As the clock hits 3:15 p.m., upper and middle schoolers alike swarm into room 127, eager to finish up studying or doing homework before leaving on the late bus.
In that two hour and 15-minute time period, Room 127 hosts Peer Academic Work Support (PAWS), a group run by Director of Learning Services Catie Chase and alongside upper school peer tutor volunteers.
“The idea of PAWS … was to have a location at school on campus accessible to anyone, whether you’re in middle school, upper school, whether you have accommodations, or you’re a superstar student,” Chase said. “[It’s] really for anyone no matter what level you’re at. The idea was that it was on-campus and that it was free and that all students have access to support and being mentored for their academics.”
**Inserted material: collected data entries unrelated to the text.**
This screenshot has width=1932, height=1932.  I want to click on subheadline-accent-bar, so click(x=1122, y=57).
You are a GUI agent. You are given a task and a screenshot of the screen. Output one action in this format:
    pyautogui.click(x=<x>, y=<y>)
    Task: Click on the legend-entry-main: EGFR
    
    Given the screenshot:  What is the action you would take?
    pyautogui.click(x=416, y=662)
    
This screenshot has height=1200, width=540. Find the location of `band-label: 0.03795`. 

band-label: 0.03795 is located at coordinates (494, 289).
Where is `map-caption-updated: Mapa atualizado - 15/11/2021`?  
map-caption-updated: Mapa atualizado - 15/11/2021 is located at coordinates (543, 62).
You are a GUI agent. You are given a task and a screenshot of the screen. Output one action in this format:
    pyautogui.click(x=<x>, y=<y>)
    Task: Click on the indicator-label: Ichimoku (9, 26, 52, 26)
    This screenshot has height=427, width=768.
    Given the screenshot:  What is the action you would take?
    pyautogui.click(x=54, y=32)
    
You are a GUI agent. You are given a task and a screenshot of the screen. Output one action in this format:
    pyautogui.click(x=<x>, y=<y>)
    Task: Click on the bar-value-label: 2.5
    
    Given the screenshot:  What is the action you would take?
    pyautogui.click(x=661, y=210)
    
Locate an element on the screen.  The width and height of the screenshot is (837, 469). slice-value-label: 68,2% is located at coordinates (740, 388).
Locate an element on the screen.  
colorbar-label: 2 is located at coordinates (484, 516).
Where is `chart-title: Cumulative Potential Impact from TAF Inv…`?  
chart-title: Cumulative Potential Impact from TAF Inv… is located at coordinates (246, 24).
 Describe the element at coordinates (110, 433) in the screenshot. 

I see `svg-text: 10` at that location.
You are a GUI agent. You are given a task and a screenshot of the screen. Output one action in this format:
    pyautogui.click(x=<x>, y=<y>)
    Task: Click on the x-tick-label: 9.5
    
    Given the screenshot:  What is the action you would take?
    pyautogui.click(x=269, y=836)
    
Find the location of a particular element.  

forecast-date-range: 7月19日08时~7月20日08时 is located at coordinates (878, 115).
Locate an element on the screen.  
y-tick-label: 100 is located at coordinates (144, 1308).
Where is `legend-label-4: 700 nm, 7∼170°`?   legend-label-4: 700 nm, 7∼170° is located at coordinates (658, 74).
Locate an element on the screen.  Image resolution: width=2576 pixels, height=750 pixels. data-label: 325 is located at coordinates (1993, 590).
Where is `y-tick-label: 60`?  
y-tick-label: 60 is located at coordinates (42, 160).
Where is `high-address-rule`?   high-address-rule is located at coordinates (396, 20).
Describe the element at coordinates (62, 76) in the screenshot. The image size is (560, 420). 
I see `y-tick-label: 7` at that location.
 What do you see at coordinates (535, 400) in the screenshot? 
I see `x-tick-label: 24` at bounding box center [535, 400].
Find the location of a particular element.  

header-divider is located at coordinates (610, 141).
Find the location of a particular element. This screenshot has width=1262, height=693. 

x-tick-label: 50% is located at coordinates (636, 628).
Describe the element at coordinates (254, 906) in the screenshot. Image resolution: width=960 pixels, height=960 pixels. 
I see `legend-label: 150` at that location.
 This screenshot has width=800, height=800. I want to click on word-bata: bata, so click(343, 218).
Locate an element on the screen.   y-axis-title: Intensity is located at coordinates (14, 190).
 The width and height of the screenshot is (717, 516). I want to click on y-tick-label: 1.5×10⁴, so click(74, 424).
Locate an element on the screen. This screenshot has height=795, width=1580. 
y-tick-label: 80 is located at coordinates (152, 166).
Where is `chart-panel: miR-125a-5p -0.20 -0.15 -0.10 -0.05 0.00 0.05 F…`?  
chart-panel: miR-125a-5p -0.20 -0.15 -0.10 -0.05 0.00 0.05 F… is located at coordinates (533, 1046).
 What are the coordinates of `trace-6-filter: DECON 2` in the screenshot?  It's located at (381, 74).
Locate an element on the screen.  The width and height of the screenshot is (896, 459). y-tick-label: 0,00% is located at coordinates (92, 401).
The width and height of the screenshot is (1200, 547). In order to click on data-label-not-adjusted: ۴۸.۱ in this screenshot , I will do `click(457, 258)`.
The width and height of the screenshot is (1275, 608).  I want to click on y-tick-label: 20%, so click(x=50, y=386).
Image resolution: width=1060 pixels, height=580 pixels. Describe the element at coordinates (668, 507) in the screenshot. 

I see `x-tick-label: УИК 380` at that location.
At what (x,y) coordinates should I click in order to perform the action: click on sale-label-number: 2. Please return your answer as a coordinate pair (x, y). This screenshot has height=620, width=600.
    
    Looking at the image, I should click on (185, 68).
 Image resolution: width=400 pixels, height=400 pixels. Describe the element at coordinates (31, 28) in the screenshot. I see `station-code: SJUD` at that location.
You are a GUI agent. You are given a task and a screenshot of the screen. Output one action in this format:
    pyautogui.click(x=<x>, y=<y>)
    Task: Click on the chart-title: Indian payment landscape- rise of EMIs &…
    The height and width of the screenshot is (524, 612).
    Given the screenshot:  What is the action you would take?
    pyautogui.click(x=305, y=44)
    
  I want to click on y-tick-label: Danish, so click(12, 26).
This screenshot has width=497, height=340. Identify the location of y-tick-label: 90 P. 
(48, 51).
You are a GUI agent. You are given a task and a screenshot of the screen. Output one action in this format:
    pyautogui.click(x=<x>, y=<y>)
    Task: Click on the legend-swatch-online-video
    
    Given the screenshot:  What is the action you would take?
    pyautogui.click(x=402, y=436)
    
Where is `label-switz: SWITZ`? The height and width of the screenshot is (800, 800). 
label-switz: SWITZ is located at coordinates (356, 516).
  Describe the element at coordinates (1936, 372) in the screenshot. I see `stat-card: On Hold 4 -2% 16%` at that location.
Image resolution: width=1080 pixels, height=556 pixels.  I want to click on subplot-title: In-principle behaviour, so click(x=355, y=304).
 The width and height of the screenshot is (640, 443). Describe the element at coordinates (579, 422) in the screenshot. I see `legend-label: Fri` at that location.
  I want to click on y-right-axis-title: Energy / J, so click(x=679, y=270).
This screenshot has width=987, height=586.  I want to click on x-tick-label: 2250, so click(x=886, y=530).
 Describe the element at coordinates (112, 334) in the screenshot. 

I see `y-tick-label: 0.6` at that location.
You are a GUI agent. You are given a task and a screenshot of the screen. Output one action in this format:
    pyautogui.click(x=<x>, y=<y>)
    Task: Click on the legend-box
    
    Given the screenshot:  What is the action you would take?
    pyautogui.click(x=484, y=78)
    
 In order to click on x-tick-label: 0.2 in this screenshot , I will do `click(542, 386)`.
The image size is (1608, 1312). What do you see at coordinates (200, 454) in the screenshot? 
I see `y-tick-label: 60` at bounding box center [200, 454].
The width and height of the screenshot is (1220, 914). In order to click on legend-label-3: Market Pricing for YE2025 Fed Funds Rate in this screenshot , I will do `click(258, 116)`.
According to Chase, they didn’t want to call it “Homework Club” because that would not intrigue students to join, although essentially in structure, it is a homework club.
PAWS takes place four times a week, Monday through Thursday. While working on homework and studying for tests, students can collaborate, support one another and turn to tutors or faculty members for assistance.
“The idea is to just get your work done. It’s just a great safe environment so that you can go home and you can do other fun things. That’s kind of I try to ‘sell’ it especially to our middle schoolers,” Chase said. “Can you imagine getting your homework done at school and going home and you can cook with your mom, or take a hot shower, watch your favorite T.V. shows and just kind of unwind? That’s the goal.”
Additionally, teachers allow students to take make-up tests during this after-school period.
“Often times students are absent, or they are away for sports, or they are on a trip with their family and there is a lot of make-up work that needs to be done, so PAWS has really created a great environment for students and teachers to use that time for making up assessments,” Chase said.
Chase describes PAWS as a sisterhood. “You can really see that. If the peer tutor can’t figure it out that’s when they ask the faculty member, and if that doesn’t work then we are able to go upstairs to a classroom and ask the teacher, or send an email out.”
There is a one-page application process for upper school students who are interested in peer tutoring, which includes questions such as “Why are you interested in tutoring?” and “What is your background in tutoring?”
Additionally, students must submit two teacher recommendation letters and meet with Chase to discuss their interest further.
“I have dyslexia and was tutored most of the early half of my life, so I know what it’s like to need help and how frustrating school work can be sometimes,” Reanna Wauer ’16 said. “I joined PAWS because I knew how valuable one on one help was for me, and it was important to me that more people had that opportunity if they needed it.”
Just from tutoring, upper schoolers can fulfill half of their allowed on-campus community service credits.
“[Peer tutoring] is a great little hobby and skill, and I think you also learn content a lot more when you are teaching it to someone else,” Chase said.